#### Data rows ####
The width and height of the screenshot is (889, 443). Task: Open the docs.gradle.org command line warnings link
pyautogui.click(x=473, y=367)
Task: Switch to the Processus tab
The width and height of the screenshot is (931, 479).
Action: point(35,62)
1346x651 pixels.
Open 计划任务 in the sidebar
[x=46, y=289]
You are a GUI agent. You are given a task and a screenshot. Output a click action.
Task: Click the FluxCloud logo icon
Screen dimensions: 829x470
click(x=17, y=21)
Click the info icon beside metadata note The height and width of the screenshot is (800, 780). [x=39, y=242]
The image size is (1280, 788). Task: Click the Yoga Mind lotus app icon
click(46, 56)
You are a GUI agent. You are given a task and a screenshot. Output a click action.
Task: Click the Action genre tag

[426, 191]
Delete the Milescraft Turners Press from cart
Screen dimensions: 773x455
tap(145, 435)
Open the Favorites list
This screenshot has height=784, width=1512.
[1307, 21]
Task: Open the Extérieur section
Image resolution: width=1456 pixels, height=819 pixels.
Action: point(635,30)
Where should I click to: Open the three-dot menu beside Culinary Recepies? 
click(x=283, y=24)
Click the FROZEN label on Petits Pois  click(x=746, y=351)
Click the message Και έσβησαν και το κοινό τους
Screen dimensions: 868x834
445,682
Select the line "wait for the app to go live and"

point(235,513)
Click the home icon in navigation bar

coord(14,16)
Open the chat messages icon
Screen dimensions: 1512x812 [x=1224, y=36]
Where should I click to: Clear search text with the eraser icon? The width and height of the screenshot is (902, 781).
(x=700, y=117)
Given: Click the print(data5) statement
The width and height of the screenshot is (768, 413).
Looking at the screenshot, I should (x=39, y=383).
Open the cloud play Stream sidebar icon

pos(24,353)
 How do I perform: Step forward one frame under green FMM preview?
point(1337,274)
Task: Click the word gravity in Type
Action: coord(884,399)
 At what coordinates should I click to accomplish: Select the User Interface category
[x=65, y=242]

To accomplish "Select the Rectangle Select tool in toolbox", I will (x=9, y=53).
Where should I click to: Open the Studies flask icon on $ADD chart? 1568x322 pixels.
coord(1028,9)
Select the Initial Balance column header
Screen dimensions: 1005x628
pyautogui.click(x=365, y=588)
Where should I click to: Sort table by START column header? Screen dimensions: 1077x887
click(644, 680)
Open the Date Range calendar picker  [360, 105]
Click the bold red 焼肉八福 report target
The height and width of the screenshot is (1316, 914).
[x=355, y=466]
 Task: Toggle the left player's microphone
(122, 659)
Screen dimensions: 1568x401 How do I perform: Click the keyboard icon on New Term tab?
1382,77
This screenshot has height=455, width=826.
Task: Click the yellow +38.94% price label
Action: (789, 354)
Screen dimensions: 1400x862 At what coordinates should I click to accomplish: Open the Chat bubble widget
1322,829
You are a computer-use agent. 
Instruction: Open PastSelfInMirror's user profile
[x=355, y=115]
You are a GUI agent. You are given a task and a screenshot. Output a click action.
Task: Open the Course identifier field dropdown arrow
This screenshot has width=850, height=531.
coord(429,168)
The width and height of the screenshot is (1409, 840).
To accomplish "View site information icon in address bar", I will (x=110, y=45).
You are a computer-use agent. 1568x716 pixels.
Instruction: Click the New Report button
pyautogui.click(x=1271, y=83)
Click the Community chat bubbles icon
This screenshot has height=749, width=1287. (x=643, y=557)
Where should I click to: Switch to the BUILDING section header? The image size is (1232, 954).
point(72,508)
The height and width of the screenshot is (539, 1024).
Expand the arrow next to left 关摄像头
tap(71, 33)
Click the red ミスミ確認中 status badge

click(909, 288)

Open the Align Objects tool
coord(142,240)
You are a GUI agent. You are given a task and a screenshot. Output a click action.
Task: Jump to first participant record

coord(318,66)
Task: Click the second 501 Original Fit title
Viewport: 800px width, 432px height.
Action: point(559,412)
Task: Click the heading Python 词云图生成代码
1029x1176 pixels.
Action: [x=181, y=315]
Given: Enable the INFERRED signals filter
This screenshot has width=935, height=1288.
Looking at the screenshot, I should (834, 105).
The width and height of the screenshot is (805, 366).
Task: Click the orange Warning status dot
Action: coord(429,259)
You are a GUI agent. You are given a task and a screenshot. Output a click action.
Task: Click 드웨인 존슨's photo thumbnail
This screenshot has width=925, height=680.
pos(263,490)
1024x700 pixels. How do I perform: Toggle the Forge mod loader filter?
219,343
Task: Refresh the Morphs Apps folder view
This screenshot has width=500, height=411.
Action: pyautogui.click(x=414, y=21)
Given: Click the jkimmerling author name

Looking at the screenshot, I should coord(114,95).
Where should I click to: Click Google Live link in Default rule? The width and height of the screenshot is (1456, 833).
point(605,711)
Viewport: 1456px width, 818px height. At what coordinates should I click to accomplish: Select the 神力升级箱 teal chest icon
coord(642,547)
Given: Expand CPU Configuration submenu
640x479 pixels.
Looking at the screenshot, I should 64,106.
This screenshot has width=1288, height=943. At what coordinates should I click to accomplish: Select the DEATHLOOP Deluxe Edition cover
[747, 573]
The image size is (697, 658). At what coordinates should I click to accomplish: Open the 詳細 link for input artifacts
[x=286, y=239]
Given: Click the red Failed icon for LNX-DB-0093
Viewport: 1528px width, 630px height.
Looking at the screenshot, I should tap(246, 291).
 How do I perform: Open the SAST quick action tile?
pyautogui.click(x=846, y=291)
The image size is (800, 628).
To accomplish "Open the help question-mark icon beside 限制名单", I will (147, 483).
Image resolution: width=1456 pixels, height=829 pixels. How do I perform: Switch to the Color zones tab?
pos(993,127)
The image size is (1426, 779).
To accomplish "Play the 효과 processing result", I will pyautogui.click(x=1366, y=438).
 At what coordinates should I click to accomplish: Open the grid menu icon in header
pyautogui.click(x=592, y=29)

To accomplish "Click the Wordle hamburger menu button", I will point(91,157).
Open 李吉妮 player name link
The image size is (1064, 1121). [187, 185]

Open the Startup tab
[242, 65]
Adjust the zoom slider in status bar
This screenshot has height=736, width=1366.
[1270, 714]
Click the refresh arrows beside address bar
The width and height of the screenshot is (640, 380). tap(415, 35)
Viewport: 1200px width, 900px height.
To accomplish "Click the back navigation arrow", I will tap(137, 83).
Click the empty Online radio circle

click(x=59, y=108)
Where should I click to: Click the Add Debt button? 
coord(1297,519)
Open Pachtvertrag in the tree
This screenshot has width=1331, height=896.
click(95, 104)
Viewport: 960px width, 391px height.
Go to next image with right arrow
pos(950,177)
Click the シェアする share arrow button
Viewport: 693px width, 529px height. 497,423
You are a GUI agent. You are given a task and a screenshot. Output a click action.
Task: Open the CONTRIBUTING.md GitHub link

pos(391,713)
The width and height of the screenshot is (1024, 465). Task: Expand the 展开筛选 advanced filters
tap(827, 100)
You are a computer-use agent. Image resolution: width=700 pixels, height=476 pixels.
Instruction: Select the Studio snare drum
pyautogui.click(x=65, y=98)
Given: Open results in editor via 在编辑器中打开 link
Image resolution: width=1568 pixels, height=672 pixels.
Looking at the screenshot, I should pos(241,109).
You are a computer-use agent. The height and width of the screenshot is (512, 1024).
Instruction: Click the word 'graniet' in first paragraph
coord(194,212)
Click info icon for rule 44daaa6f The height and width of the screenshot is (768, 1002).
####
Aim of the exercise:
Rewrite the records above, changing every "GUI agent" to "screen agent" and leaving all else untouched.

The solution:
The width and height of the screenshot is (889, 443). Task: Open the docs.gradle.org command line warnings link
pyautogui.click(x=473, y=367)
Task: Switch to the Processus tab
The width and height of the screenshot is (931, 479).
Action: point(35,62)
1346x651 pixels.
Open 计划任务 in the sidebar
[x=46, y=289]
You are a screen agent. You are given a task and a screenshot. Output a click action.
Task: Click the FluxCloud logo icon
Screen dimensions: 829x470
click(x=17, y=21)
Click the info icon beside metadata note The height and width of the screenshot is (800, 780). [x=39, y=242]
The image size is (1280, 788). Task: Click the Yoga Mind lotus app icon
click(46, 56)
You are a screen agent. You are given a task and a screenshot. Output a click action.
Task: Click the Action genre tag

[426, 191]
Delete the Milescraft Turners Press from cart
Screen dimensions: 773x455
tap(145, 435)
Open the Favorites list
This screenshot has height=784, width=1512.
[1307, 21]
Task: Open the Extérieur section
Image resolution: width=1456 pixels, height=819 pixels.
Action: point(635,30)
Where should I click to: Open the three-dot menu beside Culinary Recepies? 
click(x=283, y=24)
Click the FROZEN label on Petits Pois  click(x=746, y=351)
Click the message Και έσβησαν και το κοινό τους
Screen dimensions: 868x834
445,682
Select the line "wait for the app to go live and"

point(235,513)
Click the home icon in navigation bar

coord(14,16)
Open the chat messages icon
Screen dimensions: 1512x812 [x=1224, y=36]
Where should I click to: Clear search text with the eraser icon? The width and height of the screenshot is (902, 781).
(x=700, y=117)
Given: Click the print(data5) statement
The width and height of the screenshot is (768, 413).
Looking at the screenshot, I should (x=39, y=383).
Open the cloud play Stream sidebar icon

pos(24,353)
 How do I perform: Step forward one frame under green FMM preview?
point(1337,274)
Task: Click the word gravity in Type
Action: coord(884,399)
 At what coordinates should I click to accomplish: Select the User Interface category
[x=65, y=242]

To accomplish "Select the Rectangle Select tool in toolbox", I will (x=9, y=53).
Where should I click to: Open the Studies flask icon on $ADD chart? 1568x322 pixels.
coord(1028,9)
Select the Initial Balance column header
Screen dimensions: 1005x628
pyautogui.click(x=365, y=588)
Where should I click to: Sort table by START column header? Screen dimensions: 1077x887
click(644, 680)
Open the Date Range calendar picker  [360, 105]
Click the bold red 焼肉八福 report target
The height and width of the screenshot is (1316, 914).
[x=355, y=466]
 Task: Toggle the left player's microphone
(122, 659)
Screen dimensions: 1568x401 How do I perform: Click the keyboard icon on New Term tab?
1382,77
This screenshot has height=455, width=826.
Task: Click the yellow +38.94% price label
Action: (789, 354)
Screen dimensions: 1400x862 At what coordinates should I click to accomplish: Open the Chat bubble widget
1322,829
You are a computer-use agent. 
Instruction: Open PastSelfInMirror's user profile
[x=355, y=115]
You are a screen agent. You are given a task and a screenshot. Output a click action.
Task: Open the Course identifier field dropdown arrow
This screenshot has width=850, height=531.
coord(429,168)
The width and height of the screenshot is (1409, 840).
To accomplish "View site information icon in address bar", I will (x=110, y=45).
You are a computer-use agent. 1568x716 pixels.
Instruction: Click the New Report button
pyautogui.click(x=1271, y=83)
Click the Community chat bubbles icon
This screenshot has height=749, width=1287. (x=643, y=557)
Where should I click to: Switch to the BUILDING section header? The image size is (1232, 954).
point(72,508)
The height and width of the screenshot is (539, 1024).
Expand the arrow next to left 关摄像头
tap(71, 33)
Click the red ミスミ確認中 status badge

click(909, 288)

Open the Align Objects tool
coord(142,240)
You are a screen agent. You are given a task and a screenshot. Output a click action.
Task: Jump to first participant record

coord(318,66)
Task: Click the second 501 Original Fit title
Viewport: 800px width, 432px height.
Action: point(559,412)
Task: Click the heading Python 词云图生成代码
1029x1176 pixels.
Action: [x=181, y=315]
Given: Enable the INFERRED signals filter
This screenshot has width=935, height=1288.
Looking at the screenshot, I should (834, 105).
The width and height of the screenshot is (805, 366).
Task: Click the orange Warning status dot
Action: coord(429,259)
You are a screen agent. You are given a task and a screenshot. Output a click action.
Task: Click 드웨인 존슨's photo thumbnail
This screenshot has width=925, height=680.
pos(263,490)
1024x700 pixels. How do I perform: Toggle the Forge mod loader filter?
219,343
Task: Refresh the Morphs Apps folder view
This screenshot has width=500, height=411.
Action: pyautogui.click(x=414, y=21)
Given: Click the jkimmerling author name

Looking at the screenshot, I should coord(114,95).
Where should I click to: Click Google Live link in Default rule? The width and height of the screenshot is (1456, 833).
point(605,711)
Viewport: 1456px width, 818px height. At what coordinates should I click to accomplish: Select the 神力升级箱 teal chest icon
coord(642,547)
Given: Expand CPU Configuration submenu
640x479 pixels.
Looking at the screenshot, I should 64,106.
This screenshot has width=1288, height=943. At what coordinates should I click to accomplish: Select the DEATHLOOP Deluxe Edition cover
[747, 573]
The image size is (697, 658). At what coordinates should I click to accomplish: Open the 詳細 link for input artifacts
[x=286, y=239]
Given: Click the red Failed icon for LNX-DB-0093
Viewport: 1528px width, 630px height.
Looking at the screenshot, I should tap(246, 291).
 How do I perform: Open the SAST quick action tile?
pyautogui.click(x=846, y=291)
The image size is (800, 628).
To accomplish "Open the help question-mark icon beside 限制名单", I will (147, 483).
Image resolution: width=1456 pixels, height=829 pixels. How do I perform: Switch to the Color zones tab?
pos(993,127)
The image size is (1426, 779).
To accomplish "Play the 효과 processing result", I will pyautogui.click(x=1366, y=438).
 At what coordinates should I click to accomplish: Open the grid menu icon in header
pyautogui.click(x=592, y=29)

To accomplish "Click the Wordle hamburger menu button", I will point(91,157).
Open 李吉妮 player name link
The image size is (1064, 1121). [187, 185]

Open the Startup tab
[242, 65]
Adjust the zoom slider in status bar
This screenshot has height=736, width=1366.
[1270, 714]
Click the refresh arrows beside address bar
The width and height of the screenshot is (640, 380). tap(415, 35)
Viewport: 1200px width, 900px height.
To accomplish "Click the back navigation arrow", I will tap(137, 83).
Click the empty Online radio circle

click(x=59, y=108)
Where should I click to: Click the Add Debt button? 
coord(1297,519)
Open Pachtvertrag in the tree
This screenshot has width=1331, height=896.
click(95, 104)
Viewport: 960px width, 391px height.
Go to next image with right arrow
pos(950,177)
Click the シェアする share arrow button
Viewport: 693px width, 529px height. 497,423
You are a screen agent. You are given a task and a screenshot. Output a click action.
Task: Open the CONTRIBUTING.md GitHub link

pos(391,713)
The width and height of the screenshot is (1024, 465). Task: Expand the 展开筛选 advanced filters
tap(827, 100)
You are a computer-use agent. Image resolution: width=700 pixels, height=476 pixels.
Instruction: Select the Studio snare drum
pyautogui.click(x=65, y=98)
Given: Open results in editor via 在编辑器中打开 link
Image resolution: width=1568 pixels, height=672 pixels.
Looking at the screenshot, I should pos(241,109).
You are a computer-use agent. The height and width of the screenshot is (512, 1024).
Instruction: Click the word 'graniet' in first paragraph
coord(194,212)
Click info icon for rule 44daaa6f The height and width of the screenshot is (768, 1002).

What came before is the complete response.